--- What you are asked to do ---
Below are records; say how many of their lines include the word "computer", giving nothing but the number.

--- Given entries ---

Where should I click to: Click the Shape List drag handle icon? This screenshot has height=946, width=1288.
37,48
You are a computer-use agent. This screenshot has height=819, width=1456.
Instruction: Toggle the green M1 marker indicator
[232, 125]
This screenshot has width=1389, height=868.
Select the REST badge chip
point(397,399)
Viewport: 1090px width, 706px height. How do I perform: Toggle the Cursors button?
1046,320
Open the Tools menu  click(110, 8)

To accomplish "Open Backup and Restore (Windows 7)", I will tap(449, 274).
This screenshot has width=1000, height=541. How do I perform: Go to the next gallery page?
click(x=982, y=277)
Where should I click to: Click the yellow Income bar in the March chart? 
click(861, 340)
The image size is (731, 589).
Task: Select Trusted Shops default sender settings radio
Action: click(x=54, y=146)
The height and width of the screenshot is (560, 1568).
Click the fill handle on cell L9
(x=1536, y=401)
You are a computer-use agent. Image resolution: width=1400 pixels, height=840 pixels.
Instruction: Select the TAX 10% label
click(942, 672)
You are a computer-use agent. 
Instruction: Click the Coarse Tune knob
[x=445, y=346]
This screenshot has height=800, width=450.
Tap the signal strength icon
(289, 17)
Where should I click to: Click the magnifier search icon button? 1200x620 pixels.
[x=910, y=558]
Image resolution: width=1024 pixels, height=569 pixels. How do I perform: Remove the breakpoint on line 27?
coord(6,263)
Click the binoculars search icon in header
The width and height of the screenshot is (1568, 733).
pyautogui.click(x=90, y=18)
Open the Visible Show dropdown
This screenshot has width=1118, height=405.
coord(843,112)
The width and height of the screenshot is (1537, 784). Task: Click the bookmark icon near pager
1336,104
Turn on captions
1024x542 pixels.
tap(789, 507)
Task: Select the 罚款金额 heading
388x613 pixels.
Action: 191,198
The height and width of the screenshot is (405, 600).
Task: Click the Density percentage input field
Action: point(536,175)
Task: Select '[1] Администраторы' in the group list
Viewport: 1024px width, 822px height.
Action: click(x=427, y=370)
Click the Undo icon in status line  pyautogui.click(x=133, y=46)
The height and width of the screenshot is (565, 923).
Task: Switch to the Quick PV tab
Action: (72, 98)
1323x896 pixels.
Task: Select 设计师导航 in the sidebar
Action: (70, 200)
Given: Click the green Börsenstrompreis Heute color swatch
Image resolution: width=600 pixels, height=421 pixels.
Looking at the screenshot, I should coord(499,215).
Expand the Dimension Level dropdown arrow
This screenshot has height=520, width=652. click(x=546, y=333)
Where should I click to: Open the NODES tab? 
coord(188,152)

--- Response ---
3